Hillhouse is the figurehead of homegrown Chinese private equity, although as an institution it is somewhat unusual and owes at least as much to the patient techniques of the Yale Investments Office as it does to mainland entrepreneurial zest.
Hillhouse, under CEO Lei Zhang, is the name everyone’s talking about in Hong Kong and Beijing: its $10.6 billion fundraising, which closed in September, was Asia’s largest-ever private equity capital raise and the deals it is involved in are some of the most interesting and transformational in the region.
Lei Zhang, Hillhouse Capital |
The underlying trend is not just noteworthy but also a little alarming. According to the Asset Management Association of China (Amac), there were 66,400 private funds in China at the end of 2017, with Rmb11.1 trillion ($1.6 trillion) under management.

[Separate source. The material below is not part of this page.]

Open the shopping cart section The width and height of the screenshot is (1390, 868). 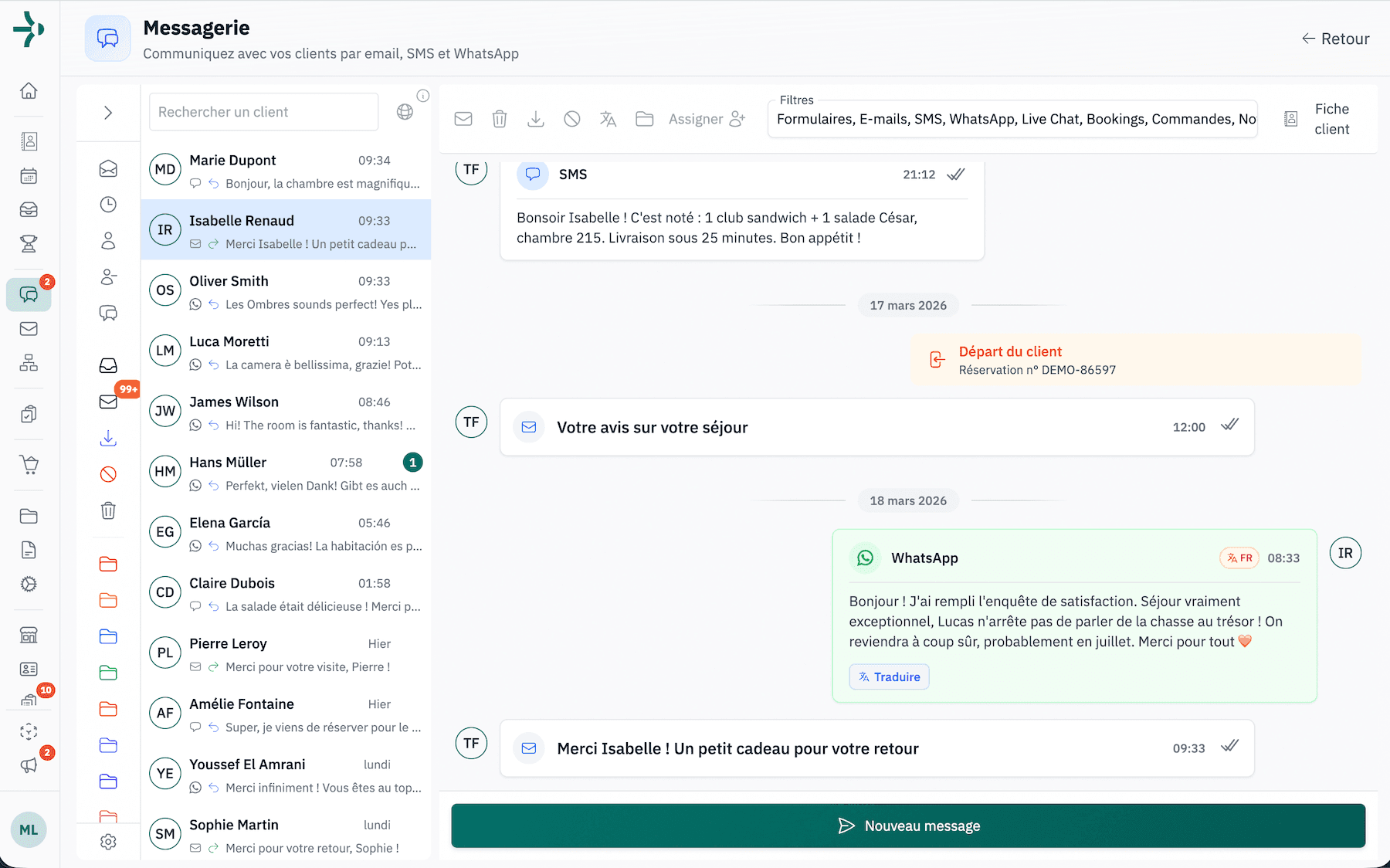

Local governments have begun to create special zones for private funds; one, a town called Yuhuang Shannan in the tech-savvy city of Hangzhou, has signed a memorandum of understanding with Greenwich, Connecticut, where many US hedge funds reside. Yuhuang Shannan had 2,758 firms managing Rmb1.12 trillion as of July 2018, according to CNBC.

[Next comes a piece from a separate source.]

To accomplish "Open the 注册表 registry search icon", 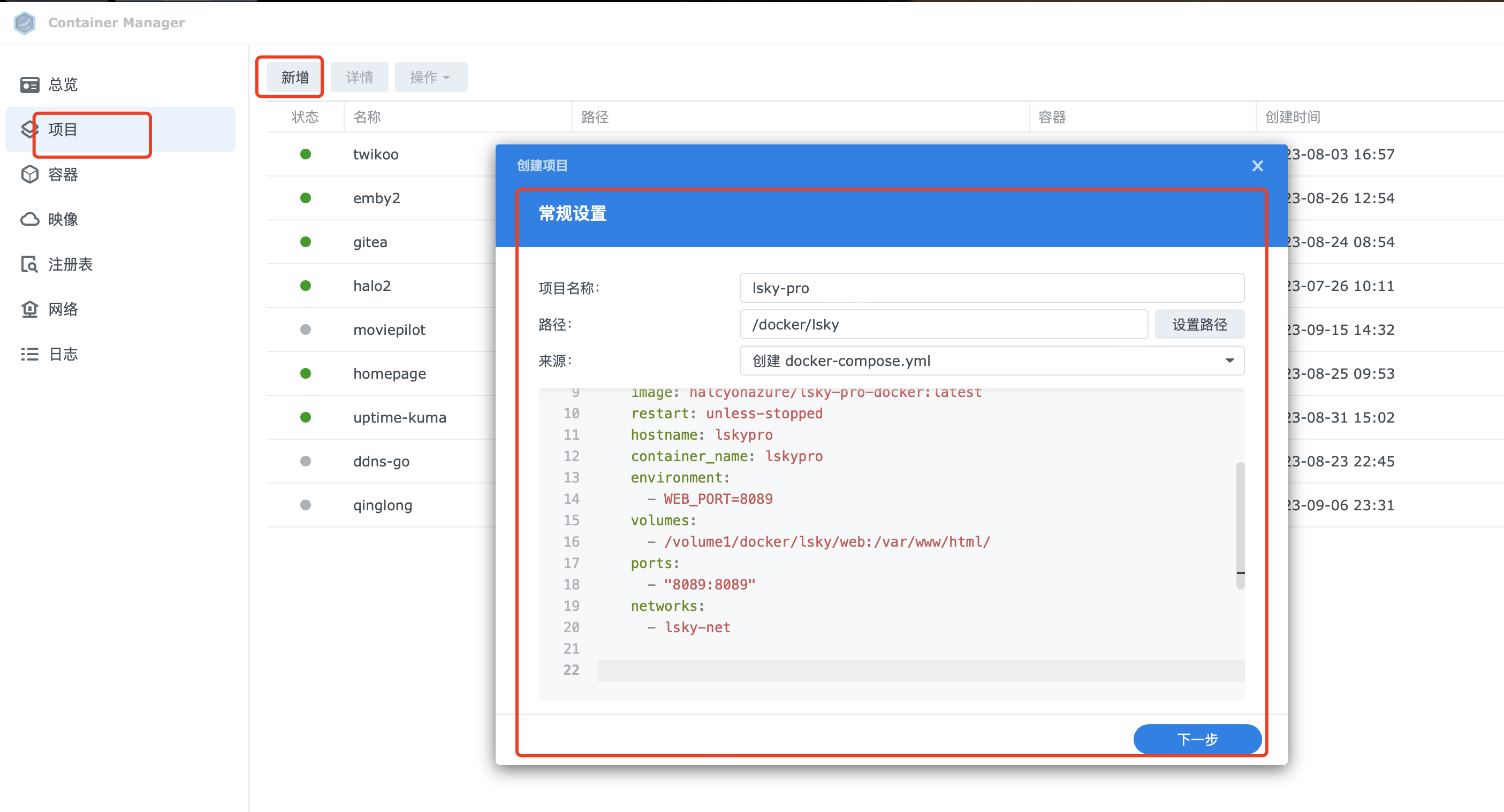I will (x=30, y=264).
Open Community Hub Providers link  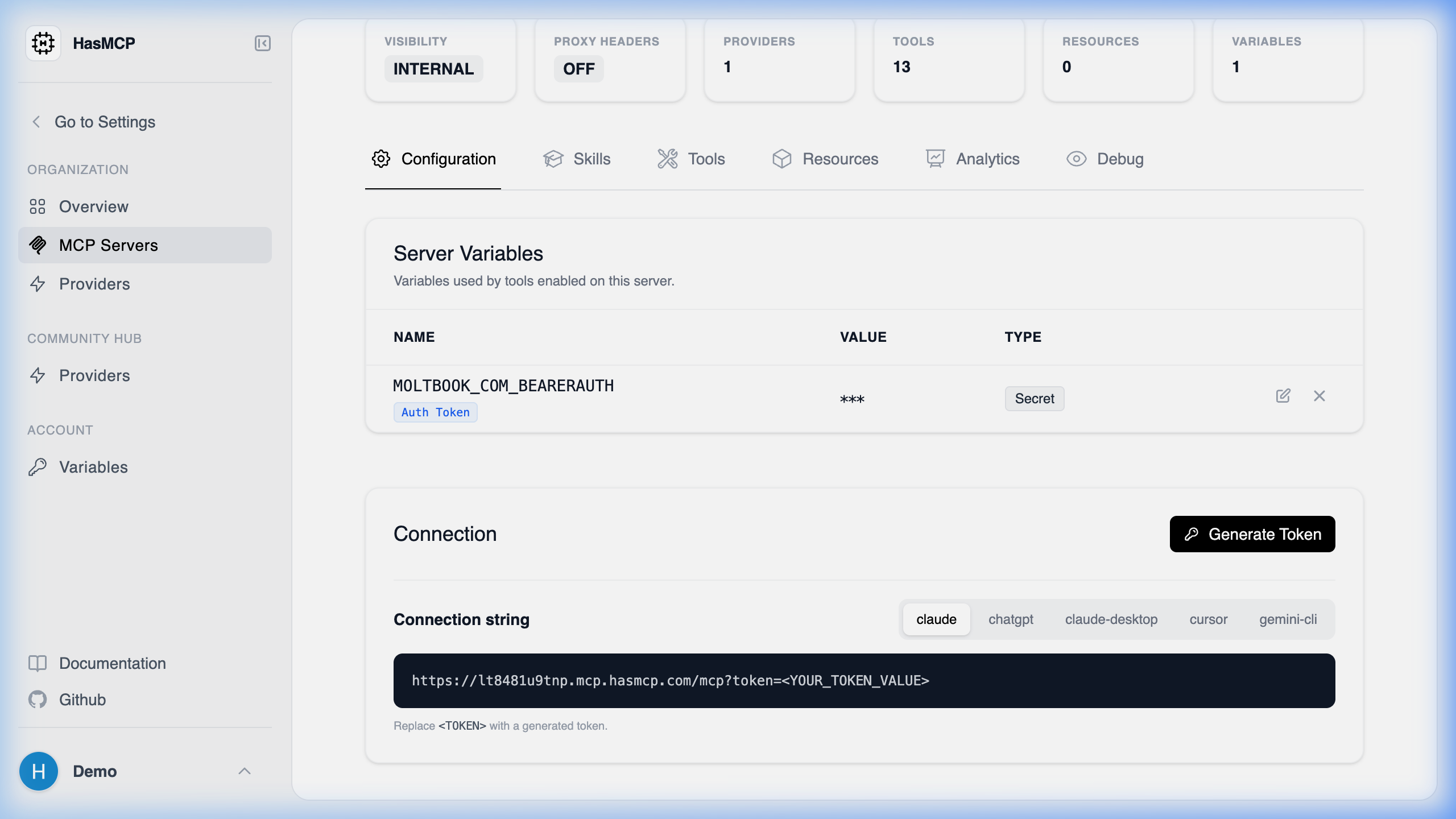click(94, 375)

Why alarming? Expansion at a pace like that – about eightfold from 2014 to 2018 – is never entirely healthy. Amac also said it “lost contact” with 163 private fund institutions in the first six months of 2018, which suggests they have failed to renew their registration status, either winding down or just disappearing, sometimes with the money they raised.
Crackdown
A national crackdown on debt, and on risk generally, is leading less sustainable private equity and hedge fund operations to dissolve, as has already happened in the peer-to-peer lending sector. The steady drop in Chinese stock markets this year, particularly among beloved tech names like Tencent, has not helped.

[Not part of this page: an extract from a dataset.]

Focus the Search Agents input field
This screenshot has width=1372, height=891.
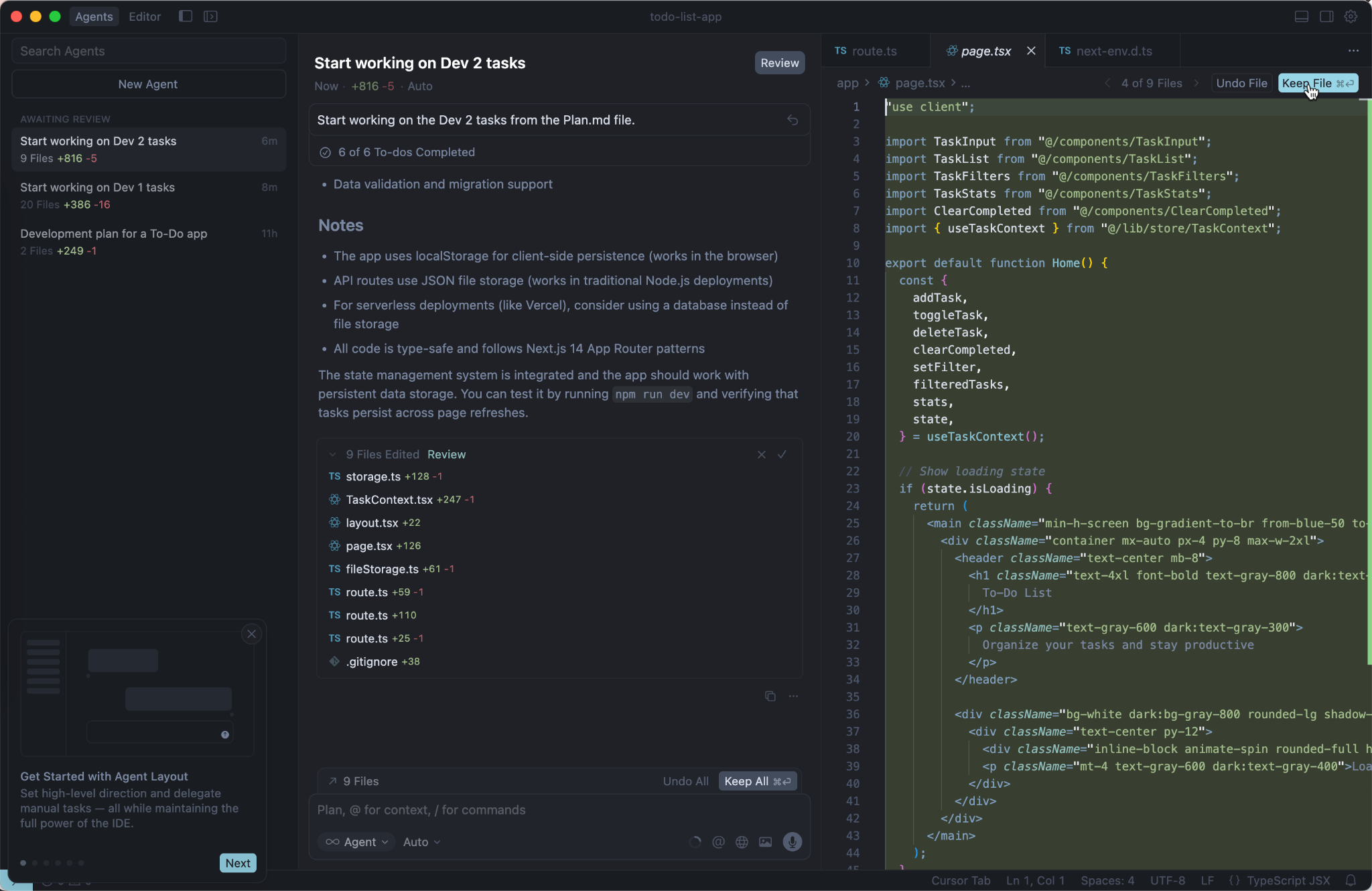149,51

Nevertheless, the strength of the top names, their growing professionalism, their influence and their willingness to work collectively, is an enormously powerful force in the markets. Most professionals consider it positive – new money coming in with a different investment thesis to what is already out there. The pattern of taking Chinese assets private and then going public again is sophisticated, interesting and potentially lucrative.
It doesn’t necessarily mean a whole lot of advisory work for investment banks, however. Names like Hillhouse Capital have plentiful internal expertise, are more than capable of generating their own ideas and, in most cases, can execute them with only incidental external help. Banks wanting a seat at this table need not only a balance sheet but some visionary thinking too.